Lawmakers investigating Greitens say his legal team isn't fully cooperating

JEFFERSON CITY, Mo. _ Despite an earlier pledge to provide information to a special House committee investigating Gov. Eric Greitens, an attorney representing his campaign operation has not fully complied with subpoenas issued by the Missouri House, the chairman of the panel said Monday.

Rep. Jay Barnes said the special committee is still working to secure all of the records that were requested in the aftermath of a May 2 report alleging that Greitens ran an off-the-books political campaign in 2014, took a private charity's donor list to raise campaign funds and lied about that list to the state's ethics commission.

"We're in the process of reviewing the documents that were provided to this committee, of which there was a substantial number," Barnes said. "We are considering our options of which path to take to enforce the Legislature's and this committee's subpoena power."

At issue are statements made by attorney Catherine Hanaway after the committee released its stinging report.

Hanaway, a former House speaker who lost to Greitens in the 2016 GOP primary, said the special panel did not seek out information from Greitens that might have helped committee members as they consider impeachment.

"If Chairman Barnes were on a quest to find out the truth, he has unfinished business to conduct. He ought to ask the campaign for its version of events before acting as judge and jury in a matter that was settled long ago," she said at the time.

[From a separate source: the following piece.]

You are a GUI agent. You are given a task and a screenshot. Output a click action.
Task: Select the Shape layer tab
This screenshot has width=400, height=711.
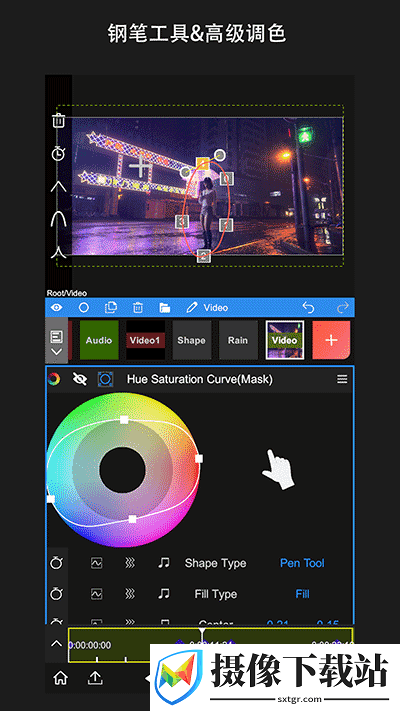[191, 340]
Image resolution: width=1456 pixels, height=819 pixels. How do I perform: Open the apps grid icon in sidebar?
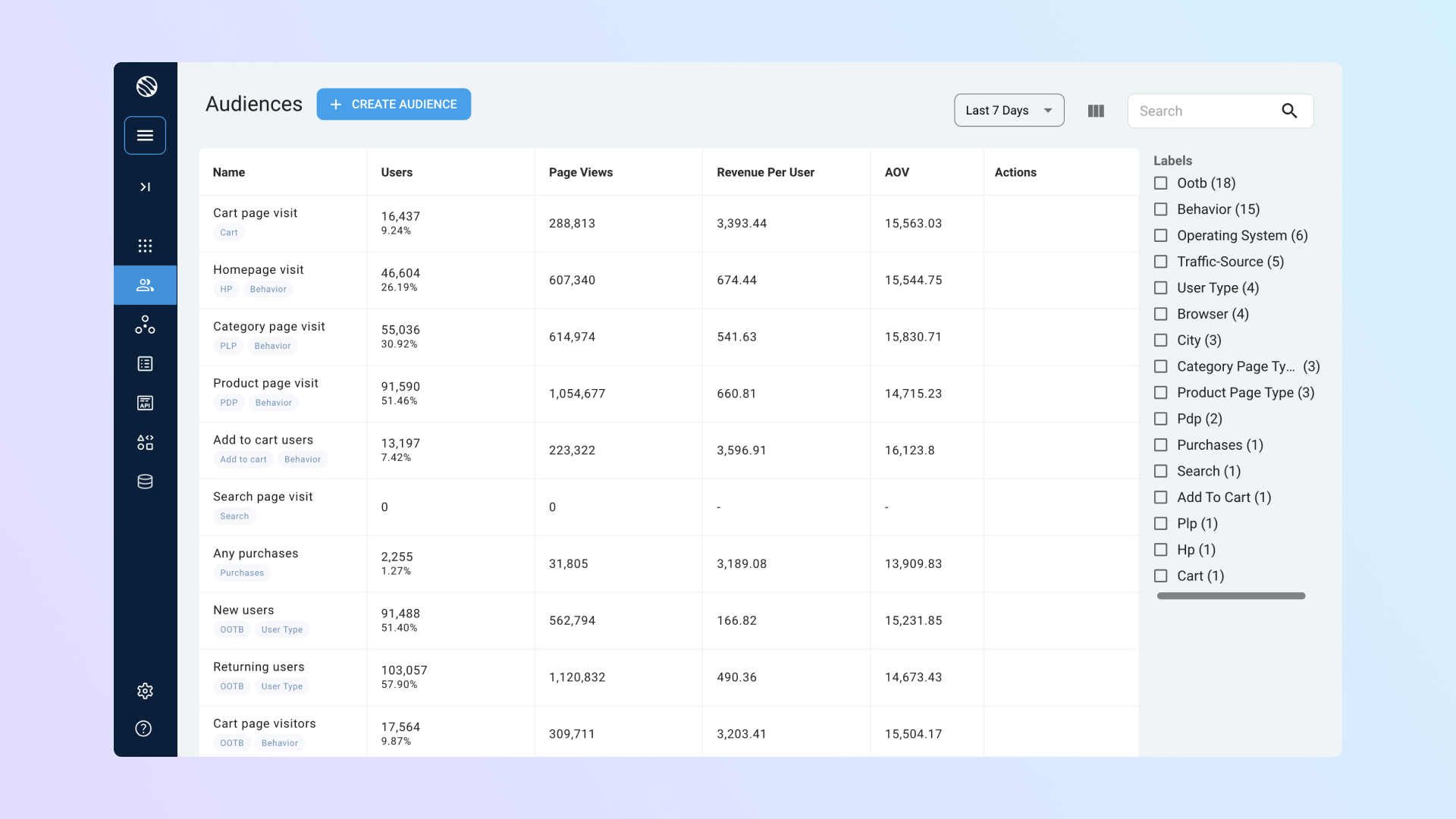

In response, the committee issued subpoenas to Greitens' campaign fund, his Georgia-based campaign adviser Austin Chambers and A New Missouri, the dark money nonprofit formed to promote Greitens' agenda.

"Unfortunately, after having promised to be fully open and fully transparent, Hanaway responded by providing some documents that were responsive to our subpoenas. She also objected to other large categories of documents," said Barnes, R-Jefferson City.

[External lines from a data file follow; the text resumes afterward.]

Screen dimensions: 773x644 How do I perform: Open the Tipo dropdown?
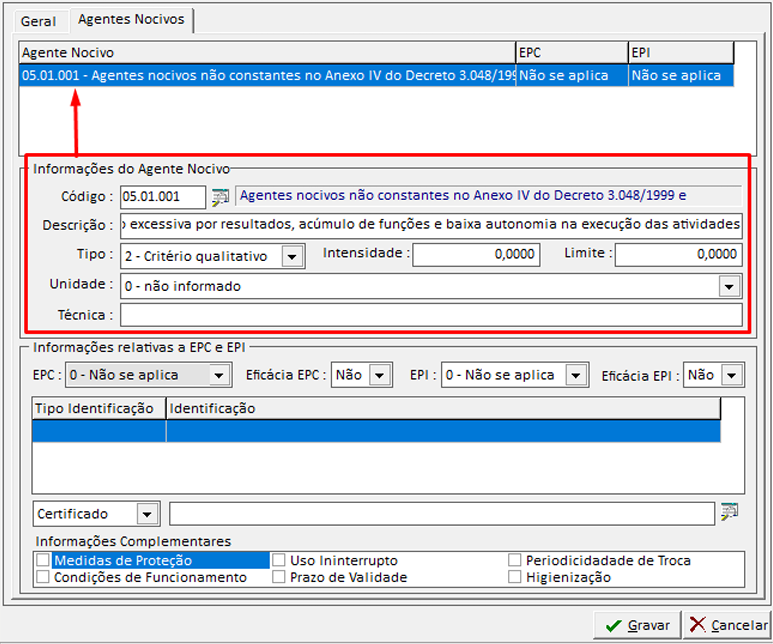[x=292, y=257]
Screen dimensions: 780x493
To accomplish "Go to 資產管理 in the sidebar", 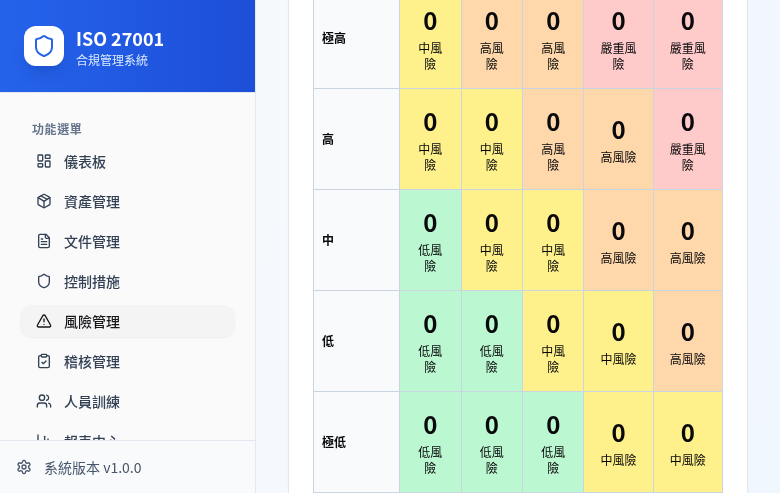I will (92, 202).
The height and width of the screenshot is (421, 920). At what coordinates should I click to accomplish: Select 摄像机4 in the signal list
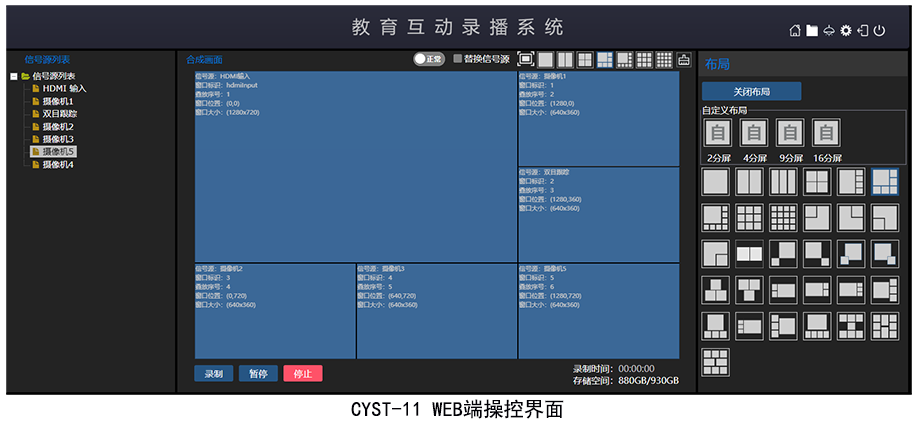coord(58,164)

In a statement, Hanaway said Barnes comments are "intentionally misleading."

"Since the time my clients received requests for documents, we have cooperated with the committee counsel and put in a good faith effort to give them the information requested. It is disappointing the chairman didn't mention the more than 14,000 documents provided," she said.

"We continue to go through the burdensome process of gathering and organizing thousands of additional documents for review by the committee, and of course, my clients will assert the same rights any party would have to object to requests that aren't relevant to the committee's investigation."

The special committee was initially formed after Greitens acknowledged he had an extramarital affair in 2015 and was subsequently charged with felony invasion of privacy.

Jury selection in the felony trial is underway in St. Louis.

A second felony case charges Greitens with felony computer tampering for taking the donor list in question. He also faces a lawsuit in Cole County Circuit Court over alleged destruction of public records.

The House probe soon expanded into questions over possible campaign finance irregularities and turned up evidence that Greitens and associates lied in campaign filings, a class A misdemeanor, and violated campaign finance law _ a civil offense _ when he operated a shadow campaign before filing required paperwork with election authorities.

For example, prior to forming his campaign committee in February 2015, Greitens paid advisers personally and through his companies and used a grant from Washington University to supplement an aide's pay.

The committee has not issued a recommendation on whether the governor should be impeached. The House and Senate, however, have scheduled a special session to begin Friday to consider the possibility of ousting the first-term chief executive.